> PROBLEM
Gather every line in the entries below that contains the string "icon". Case matters.

> INPUT DATA

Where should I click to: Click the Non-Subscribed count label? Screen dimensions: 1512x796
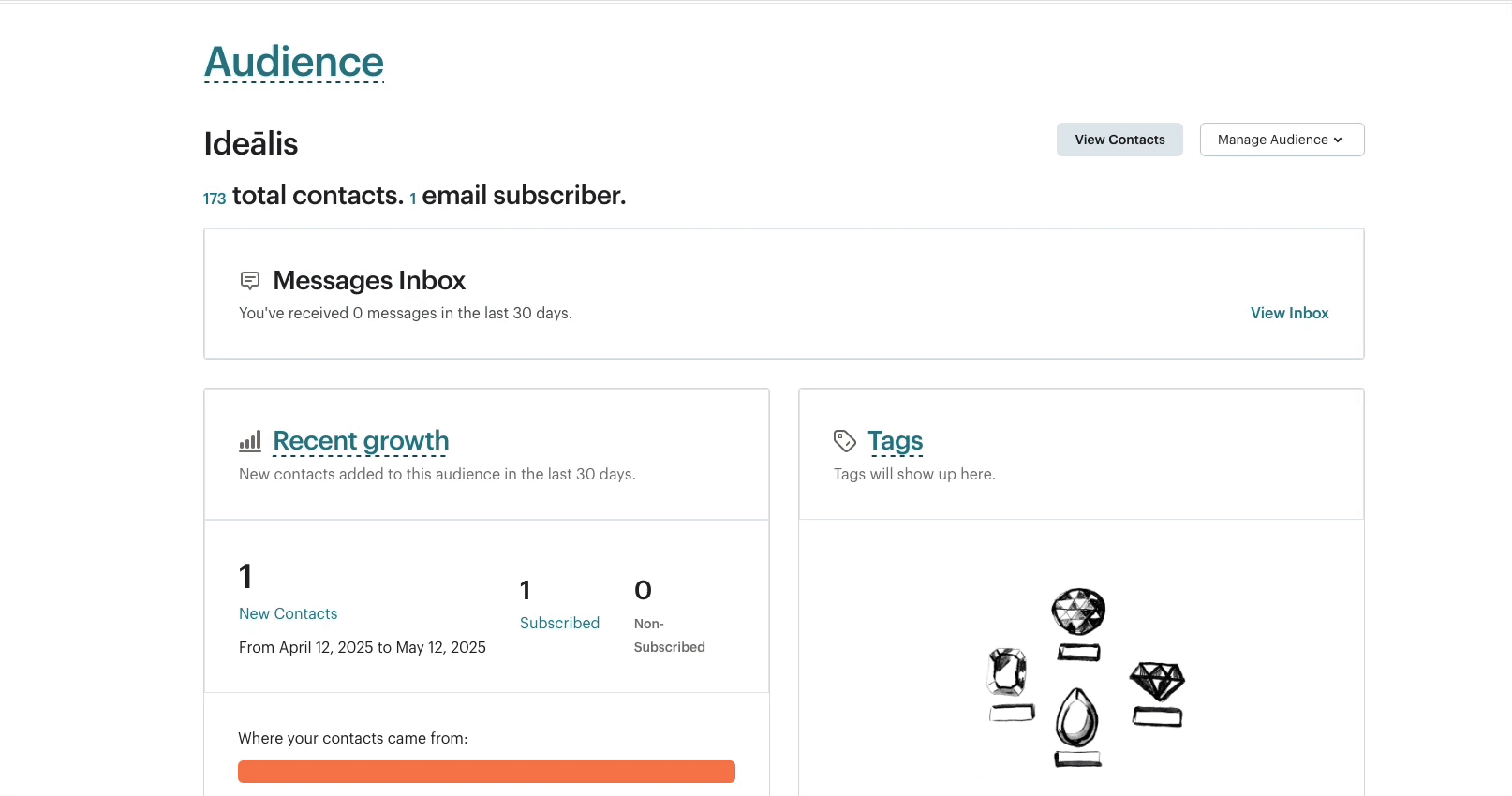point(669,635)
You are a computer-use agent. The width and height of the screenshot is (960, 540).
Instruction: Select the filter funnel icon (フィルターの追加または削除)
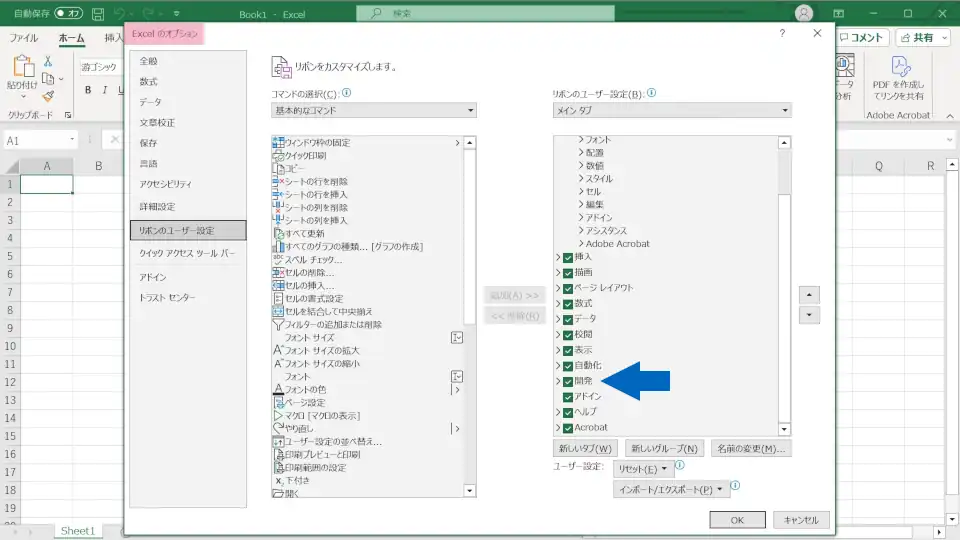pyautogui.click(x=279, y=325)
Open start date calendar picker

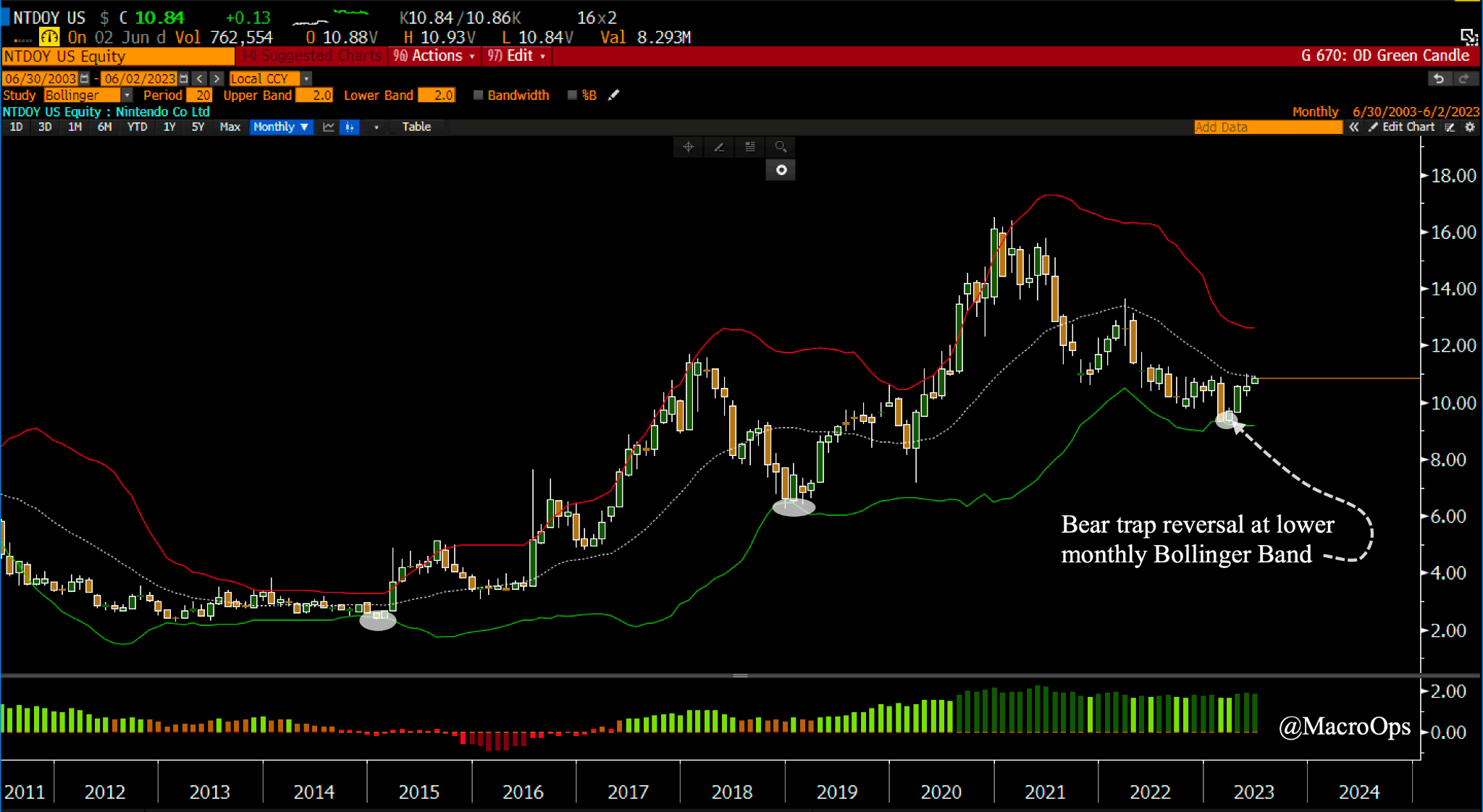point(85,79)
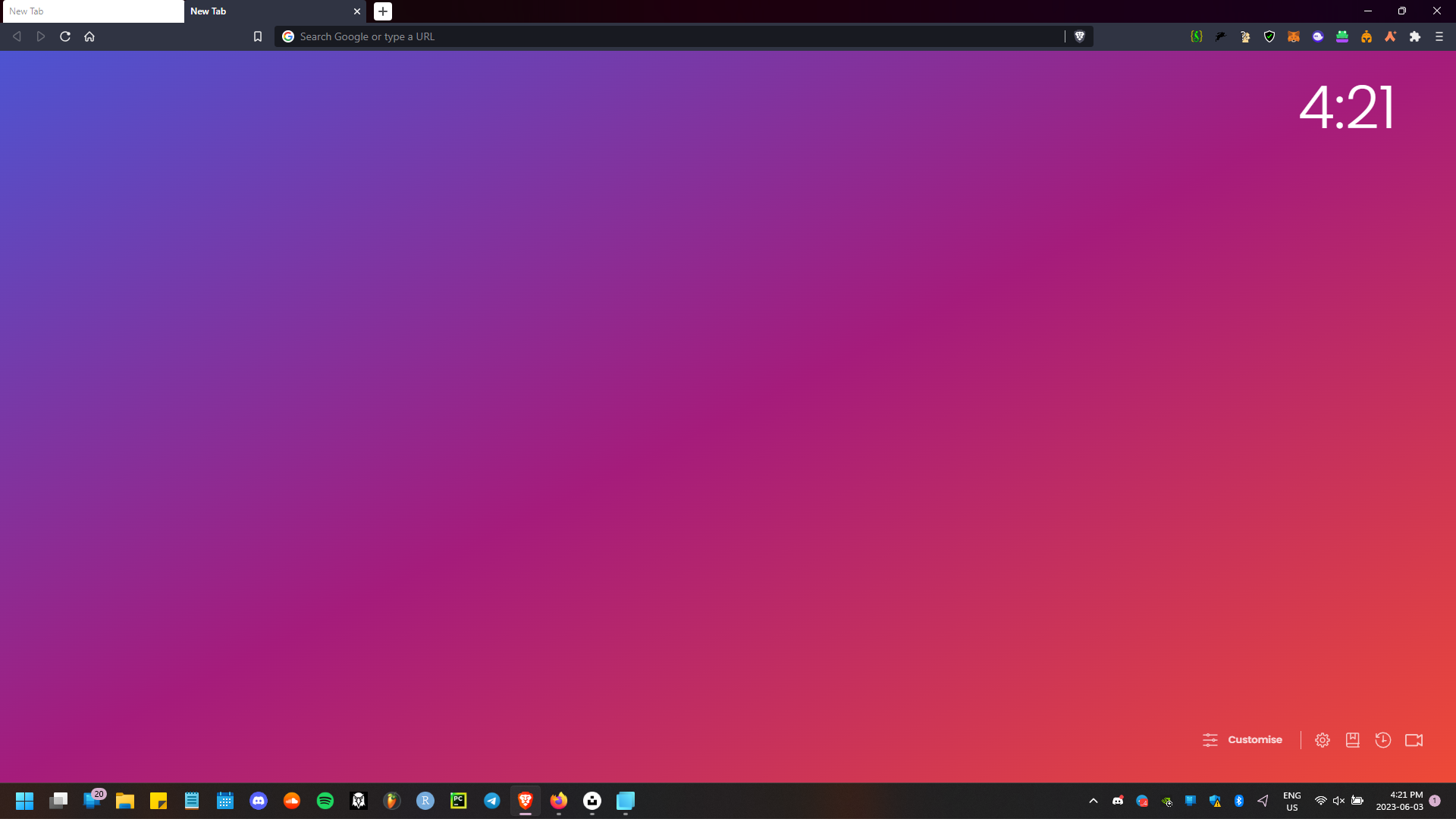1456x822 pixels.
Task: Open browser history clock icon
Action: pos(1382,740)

> PROBLEM SOLUTION
Instruction: Select the filter funnel icon (フィルターの追加または削除)
Task: Open browser history clock icon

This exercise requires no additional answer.